Created a visualizer to help binning balanced samples into each bin¶

Some background¶

I joined the Yellowbrick Research Labs (Srping 2018) in District Data Labs as a volunteer recently to create tutorials, walkthroughs and also trouble shooting some of the issues brought up by their uses. One of the project I participated in was initiated by Rebecca Bilbro. She was working on dataset from Pitchfork, a music review website and trying to predict the reviewer's score on a piece of music based on the review content. You can check this link to follow her story on music review score prediction: https://rebeccabilbro.github.io/better-binning/

The original scores of the music reviews are numerical, numbers between 0 and 10. Because the high dimention of the text data, she was not able to predict the floating score by using regression. So she decided to bin the scores into 4 categories (“terrible”, “okay”, “great”, and “amazing”). However, the result didn't come back ideal. She found that the unbalanced samples in each bin might be the reason the performance of the model was not as good.

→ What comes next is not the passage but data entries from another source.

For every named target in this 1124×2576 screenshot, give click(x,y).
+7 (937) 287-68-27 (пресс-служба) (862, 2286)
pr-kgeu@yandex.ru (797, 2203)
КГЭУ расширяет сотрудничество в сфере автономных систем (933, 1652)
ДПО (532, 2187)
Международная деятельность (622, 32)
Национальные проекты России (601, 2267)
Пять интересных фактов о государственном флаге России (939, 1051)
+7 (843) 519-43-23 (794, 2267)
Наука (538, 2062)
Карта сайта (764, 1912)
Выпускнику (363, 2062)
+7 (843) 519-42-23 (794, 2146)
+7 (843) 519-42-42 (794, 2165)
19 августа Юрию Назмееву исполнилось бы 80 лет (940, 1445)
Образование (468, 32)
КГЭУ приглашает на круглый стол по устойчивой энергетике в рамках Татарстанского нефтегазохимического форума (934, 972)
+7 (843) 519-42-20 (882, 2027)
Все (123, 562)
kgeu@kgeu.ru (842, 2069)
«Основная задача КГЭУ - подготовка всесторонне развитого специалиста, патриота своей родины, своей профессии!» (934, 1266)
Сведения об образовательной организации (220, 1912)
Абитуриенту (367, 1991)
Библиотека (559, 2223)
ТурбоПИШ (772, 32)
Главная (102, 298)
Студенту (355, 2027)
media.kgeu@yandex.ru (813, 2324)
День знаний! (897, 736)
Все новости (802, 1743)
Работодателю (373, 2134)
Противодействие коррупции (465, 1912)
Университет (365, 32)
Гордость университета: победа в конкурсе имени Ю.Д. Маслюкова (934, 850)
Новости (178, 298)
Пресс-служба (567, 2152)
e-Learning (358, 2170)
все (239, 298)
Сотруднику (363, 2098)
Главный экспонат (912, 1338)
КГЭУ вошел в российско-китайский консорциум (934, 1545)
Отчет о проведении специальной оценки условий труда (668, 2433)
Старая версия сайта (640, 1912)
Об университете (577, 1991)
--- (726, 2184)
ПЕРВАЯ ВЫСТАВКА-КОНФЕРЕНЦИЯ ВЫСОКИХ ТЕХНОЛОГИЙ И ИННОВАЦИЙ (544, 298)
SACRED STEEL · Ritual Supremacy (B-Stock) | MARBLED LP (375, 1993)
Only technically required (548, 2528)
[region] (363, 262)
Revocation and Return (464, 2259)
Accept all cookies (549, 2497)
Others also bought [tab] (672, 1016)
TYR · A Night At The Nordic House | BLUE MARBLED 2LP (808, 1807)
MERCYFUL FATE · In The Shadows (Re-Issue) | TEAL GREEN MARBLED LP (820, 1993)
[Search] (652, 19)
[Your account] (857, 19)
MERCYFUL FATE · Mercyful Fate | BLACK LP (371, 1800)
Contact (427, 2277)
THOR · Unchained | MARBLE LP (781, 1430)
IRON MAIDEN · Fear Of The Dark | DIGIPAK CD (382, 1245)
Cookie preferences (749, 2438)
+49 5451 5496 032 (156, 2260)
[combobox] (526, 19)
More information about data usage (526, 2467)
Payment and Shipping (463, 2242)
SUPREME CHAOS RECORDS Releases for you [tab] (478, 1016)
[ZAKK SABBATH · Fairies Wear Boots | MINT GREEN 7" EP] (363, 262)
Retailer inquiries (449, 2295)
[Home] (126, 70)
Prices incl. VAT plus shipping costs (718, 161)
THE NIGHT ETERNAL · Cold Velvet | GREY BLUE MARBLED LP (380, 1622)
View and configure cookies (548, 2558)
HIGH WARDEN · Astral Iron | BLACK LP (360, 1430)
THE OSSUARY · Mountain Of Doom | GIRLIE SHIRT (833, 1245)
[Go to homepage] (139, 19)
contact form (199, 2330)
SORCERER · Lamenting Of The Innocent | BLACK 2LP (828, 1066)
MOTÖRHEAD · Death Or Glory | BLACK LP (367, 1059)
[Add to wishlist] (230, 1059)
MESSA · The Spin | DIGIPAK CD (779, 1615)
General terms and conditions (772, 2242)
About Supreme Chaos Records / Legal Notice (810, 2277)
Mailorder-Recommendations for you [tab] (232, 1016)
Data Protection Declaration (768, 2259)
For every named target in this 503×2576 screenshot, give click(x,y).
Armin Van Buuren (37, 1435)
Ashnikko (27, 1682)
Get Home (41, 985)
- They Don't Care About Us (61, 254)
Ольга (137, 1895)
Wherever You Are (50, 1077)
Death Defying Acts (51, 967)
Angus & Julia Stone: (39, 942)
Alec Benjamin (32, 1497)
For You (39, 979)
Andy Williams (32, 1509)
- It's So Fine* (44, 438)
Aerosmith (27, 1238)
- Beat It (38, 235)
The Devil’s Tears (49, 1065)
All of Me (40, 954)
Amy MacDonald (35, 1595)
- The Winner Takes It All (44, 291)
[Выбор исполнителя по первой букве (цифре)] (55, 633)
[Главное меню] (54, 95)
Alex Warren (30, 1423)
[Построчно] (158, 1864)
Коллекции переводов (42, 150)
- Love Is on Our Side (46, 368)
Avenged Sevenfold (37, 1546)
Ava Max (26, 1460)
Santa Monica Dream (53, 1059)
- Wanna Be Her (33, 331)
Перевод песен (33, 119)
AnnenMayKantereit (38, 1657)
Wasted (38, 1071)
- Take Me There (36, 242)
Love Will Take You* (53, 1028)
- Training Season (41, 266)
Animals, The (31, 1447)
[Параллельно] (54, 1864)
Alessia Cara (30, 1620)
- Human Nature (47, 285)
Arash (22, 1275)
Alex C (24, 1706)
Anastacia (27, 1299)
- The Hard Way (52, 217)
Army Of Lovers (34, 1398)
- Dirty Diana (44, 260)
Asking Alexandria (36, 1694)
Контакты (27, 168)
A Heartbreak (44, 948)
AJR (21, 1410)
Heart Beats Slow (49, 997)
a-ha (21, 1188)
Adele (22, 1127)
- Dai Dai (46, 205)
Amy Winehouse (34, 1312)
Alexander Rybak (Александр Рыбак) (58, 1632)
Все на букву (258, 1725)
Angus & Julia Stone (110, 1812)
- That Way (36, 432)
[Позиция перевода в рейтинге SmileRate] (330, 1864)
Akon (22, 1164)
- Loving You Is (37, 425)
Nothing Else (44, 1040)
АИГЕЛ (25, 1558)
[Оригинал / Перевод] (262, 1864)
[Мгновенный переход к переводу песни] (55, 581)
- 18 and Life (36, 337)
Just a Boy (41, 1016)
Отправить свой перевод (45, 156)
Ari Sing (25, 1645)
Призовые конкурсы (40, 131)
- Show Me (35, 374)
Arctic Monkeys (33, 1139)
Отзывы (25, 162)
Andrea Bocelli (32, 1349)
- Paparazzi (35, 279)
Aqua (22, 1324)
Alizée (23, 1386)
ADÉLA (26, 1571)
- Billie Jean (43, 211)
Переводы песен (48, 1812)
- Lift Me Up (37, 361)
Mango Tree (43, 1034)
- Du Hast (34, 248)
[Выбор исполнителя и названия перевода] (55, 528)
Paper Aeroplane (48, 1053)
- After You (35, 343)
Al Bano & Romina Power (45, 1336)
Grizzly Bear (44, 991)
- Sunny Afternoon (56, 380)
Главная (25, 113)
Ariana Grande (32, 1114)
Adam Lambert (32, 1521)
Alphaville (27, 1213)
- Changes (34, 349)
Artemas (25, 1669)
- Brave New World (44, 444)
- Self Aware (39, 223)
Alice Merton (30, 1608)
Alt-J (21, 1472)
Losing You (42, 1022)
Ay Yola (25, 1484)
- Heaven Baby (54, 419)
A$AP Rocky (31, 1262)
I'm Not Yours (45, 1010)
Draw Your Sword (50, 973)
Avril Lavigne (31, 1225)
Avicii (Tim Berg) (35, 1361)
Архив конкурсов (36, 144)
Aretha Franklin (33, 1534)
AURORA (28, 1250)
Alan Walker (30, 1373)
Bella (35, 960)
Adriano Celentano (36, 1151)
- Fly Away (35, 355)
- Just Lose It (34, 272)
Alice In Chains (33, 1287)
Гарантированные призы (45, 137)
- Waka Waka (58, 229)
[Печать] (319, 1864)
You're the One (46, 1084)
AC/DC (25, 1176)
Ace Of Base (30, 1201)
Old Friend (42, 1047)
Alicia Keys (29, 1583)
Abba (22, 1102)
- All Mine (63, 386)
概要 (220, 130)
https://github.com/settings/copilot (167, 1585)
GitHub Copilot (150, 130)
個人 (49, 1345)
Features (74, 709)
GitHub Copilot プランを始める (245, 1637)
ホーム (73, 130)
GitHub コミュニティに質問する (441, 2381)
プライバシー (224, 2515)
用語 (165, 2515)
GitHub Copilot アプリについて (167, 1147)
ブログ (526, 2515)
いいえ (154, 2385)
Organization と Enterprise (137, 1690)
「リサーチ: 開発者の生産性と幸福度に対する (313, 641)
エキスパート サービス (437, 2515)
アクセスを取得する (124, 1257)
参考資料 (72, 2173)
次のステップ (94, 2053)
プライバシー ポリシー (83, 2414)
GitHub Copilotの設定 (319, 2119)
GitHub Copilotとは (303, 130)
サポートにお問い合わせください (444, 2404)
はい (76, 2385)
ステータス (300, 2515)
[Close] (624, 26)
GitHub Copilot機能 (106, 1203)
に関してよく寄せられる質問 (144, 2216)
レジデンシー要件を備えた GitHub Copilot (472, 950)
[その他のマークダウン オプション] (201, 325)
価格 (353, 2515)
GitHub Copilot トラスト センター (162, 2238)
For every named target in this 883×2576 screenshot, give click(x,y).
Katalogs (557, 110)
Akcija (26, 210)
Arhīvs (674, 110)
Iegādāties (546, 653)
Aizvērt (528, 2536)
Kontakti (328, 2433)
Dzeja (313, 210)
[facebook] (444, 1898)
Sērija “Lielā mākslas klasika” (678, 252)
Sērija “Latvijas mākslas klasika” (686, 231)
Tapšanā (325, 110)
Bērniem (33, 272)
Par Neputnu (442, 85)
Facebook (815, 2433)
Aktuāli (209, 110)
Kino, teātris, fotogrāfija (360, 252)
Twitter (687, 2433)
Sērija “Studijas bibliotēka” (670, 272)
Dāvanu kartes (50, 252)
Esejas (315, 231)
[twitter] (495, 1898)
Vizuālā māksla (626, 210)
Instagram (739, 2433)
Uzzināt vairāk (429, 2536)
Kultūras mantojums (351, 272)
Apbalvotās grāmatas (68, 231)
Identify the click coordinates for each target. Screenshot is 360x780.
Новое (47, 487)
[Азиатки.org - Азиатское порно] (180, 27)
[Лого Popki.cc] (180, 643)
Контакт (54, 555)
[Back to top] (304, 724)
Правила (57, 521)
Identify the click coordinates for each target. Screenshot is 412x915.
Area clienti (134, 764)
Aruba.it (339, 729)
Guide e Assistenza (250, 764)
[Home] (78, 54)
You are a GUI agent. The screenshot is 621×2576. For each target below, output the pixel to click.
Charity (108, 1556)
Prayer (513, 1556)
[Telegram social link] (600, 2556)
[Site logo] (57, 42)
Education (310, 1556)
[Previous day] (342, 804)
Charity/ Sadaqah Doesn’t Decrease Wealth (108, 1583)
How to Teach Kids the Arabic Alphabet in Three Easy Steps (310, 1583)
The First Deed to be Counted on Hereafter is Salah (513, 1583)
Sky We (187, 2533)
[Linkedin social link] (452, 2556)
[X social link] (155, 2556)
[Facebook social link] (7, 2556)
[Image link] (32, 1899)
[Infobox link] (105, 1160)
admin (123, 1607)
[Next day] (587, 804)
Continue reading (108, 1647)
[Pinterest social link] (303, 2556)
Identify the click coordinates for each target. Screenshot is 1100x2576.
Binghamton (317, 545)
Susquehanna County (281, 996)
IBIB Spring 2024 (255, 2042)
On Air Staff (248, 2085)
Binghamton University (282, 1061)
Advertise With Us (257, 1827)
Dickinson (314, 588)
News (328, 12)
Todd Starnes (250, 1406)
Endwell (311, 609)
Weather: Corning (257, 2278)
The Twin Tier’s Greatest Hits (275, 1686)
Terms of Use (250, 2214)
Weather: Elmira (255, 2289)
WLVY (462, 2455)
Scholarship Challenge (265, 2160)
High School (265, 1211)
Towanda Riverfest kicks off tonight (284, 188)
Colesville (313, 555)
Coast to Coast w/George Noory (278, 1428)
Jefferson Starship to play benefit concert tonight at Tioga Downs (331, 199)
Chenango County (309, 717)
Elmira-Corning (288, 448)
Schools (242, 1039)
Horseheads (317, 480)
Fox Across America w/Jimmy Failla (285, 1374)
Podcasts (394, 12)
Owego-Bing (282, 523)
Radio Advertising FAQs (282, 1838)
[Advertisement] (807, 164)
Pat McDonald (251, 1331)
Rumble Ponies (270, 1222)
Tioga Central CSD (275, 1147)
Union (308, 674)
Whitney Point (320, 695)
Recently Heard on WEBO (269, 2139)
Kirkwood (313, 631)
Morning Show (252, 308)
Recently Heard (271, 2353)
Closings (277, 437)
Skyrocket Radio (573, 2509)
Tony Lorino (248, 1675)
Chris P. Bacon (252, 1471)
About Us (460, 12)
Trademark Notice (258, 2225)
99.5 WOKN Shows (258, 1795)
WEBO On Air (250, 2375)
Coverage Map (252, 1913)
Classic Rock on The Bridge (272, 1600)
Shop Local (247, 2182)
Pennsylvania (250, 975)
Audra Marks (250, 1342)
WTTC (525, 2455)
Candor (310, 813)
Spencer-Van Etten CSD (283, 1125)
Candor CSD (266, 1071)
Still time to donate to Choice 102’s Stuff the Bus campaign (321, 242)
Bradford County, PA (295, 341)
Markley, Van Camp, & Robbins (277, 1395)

To solve this problem, I decided to create a visualizer to give a reference for binning balanced samples into each bin. Please see the code below for the visualizer:

# yellowbrick.features.histogram
# Implementations of histogram with vertical lines to help with balanced binning.
#
# Author:   Juan L. Kehoe (juanluo2008@gmail.com)
# Created:  Tue Mar 13 19:50:54 2018 -0400
#
# Copyright (C) 2018 District Data Labs
# For license information, see LICENSE.txt
#
# ID: histogram.py

"""
Implements histogram with vertical lines to help with balanced binning.
"""

##########################################################################
## Imports
##########################################################################
import warnings
import matplotlib.pyplot as plt
import numpy as np

from yellowbrick.features.base import FeatureVisualizer
from yellowbrick.exceptions import YellowbrickValueError
from yellowbrick.utils import is_dataframe

##########################################################################
## Balanced Binning Reference
##########################################################################

class BalancedBinningReference(FeatureVisualizer):
    """
    BalancedBinningReference allows to generate a histogram with vertical lines
    showing the recommended value point to bin your data so they can be evenly
    distributed in each bin.

    Parameters
    ----------
    ax: matplotlib Axes, default: None
        This is inherited from FeatureVisualizer and is defined within
        BalancedBinningReference.
    feature: string, default: None
        The name of the X variable
        If a DataFrame is passed to fit and feature is None, feature
        is selected as the column of the DataFrame.  There must be only
        one column in the DataFrame.
    target: string, default: None
        The name of the Y variable
        If target is None and a y value is passed to fit then the target
        is selected from the target vector.
    size: float, default: 600
        Size of each side of the figure in pixels
    ratio: float, default: 5
        Ratio of joint axis size to the x and y axes height
    space: float, default: 0.2
        Space between the joint axis and the x and y axes
    kwargs : dict
        Keyword arguments that are passed to the base class and may influence
        the visualization as defined in other Visualizers.

    Examples
    --------
    >>> visualizer = BalancedBinningReference()
    >>> visualizer.fit(X)
    >>> visualizer.poof()


    Notes
    -----
    These parameters can be influenced later on in the visualization
    process, but can and should be set as early as possible.
    """

    def __init__(self, ax=None, feature=None, target='Counts', bins=4,
                 x_args=None, size=600, ratio=5, space=.2, **kwargs):

        super(BalancedBinningReference, self).__init__(ax, **kwargs)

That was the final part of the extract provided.